Information shown.
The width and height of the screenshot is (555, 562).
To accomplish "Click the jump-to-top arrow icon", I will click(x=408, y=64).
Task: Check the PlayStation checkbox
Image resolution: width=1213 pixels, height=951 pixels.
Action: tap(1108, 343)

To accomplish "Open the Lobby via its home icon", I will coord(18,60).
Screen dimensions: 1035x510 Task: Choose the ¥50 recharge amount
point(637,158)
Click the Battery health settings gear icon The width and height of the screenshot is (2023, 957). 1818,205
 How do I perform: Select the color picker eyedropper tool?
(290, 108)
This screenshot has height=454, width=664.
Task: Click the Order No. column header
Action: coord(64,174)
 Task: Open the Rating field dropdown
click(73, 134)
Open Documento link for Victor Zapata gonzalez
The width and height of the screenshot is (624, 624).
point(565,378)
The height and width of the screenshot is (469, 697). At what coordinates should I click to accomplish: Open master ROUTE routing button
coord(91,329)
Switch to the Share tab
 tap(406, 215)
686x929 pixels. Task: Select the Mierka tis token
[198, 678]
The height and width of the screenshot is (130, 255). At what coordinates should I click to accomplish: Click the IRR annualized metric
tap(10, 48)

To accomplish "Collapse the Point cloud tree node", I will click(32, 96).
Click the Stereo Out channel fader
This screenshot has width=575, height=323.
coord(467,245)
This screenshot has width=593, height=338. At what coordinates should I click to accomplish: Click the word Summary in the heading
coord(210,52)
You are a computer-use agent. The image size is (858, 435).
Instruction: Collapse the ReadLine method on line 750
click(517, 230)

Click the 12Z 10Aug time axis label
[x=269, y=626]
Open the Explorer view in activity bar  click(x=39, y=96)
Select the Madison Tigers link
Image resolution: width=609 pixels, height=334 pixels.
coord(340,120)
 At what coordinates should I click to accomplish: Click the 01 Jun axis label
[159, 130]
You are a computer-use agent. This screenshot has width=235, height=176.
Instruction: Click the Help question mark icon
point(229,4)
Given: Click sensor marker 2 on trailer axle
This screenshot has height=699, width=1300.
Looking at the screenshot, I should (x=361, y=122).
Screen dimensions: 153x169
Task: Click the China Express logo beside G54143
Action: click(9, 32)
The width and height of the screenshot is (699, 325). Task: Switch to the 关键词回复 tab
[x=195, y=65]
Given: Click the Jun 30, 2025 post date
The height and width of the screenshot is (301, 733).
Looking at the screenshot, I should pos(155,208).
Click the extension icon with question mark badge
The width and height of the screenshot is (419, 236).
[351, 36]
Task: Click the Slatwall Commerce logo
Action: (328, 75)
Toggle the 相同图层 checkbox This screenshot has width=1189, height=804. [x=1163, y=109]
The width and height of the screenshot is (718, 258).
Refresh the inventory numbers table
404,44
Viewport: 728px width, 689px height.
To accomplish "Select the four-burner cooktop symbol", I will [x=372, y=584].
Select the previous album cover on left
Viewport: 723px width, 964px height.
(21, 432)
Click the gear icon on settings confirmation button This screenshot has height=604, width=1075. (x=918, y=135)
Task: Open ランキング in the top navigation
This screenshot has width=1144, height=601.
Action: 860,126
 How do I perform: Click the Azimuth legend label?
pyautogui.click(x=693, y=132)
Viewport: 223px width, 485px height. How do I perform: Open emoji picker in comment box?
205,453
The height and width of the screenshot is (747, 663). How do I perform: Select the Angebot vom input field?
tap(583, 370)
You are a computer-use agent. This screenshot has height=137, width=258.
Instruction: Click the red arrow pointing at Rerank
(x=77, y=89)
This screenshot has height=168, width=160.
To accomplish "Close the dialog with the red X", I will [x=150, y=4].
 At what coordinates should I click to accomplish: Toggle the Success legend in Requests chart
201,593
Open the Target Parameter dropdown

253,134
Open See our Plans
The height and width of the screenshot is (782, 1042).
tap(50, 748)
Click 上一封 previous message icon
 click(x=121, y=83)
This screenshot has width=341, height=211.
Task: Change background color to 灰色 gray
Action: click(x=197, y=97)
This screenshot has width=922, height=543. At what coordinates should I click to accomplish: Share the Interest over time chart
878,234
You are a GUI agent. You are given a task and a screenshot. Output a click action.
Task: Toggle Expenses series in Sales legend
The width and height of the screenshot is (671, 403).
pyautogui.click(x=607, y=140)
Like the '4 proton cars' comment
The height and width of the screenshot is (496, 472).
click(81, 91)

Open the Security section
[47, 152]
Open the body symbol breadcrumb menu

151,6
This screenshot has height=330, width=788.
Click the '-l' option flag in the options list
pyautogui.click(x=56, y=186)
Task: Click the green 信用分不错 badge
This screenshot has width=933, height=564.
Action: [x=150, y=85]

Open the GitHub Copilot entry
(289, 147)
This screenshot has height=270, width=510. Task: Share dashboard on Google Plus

Written task.
Show each line of the items above that contains the string "axis". Case counts.

Task answer.
Click the 12Z 10Aug time axis label
 At what coordinates should I click to accomplish: Click the 01 Jun axis label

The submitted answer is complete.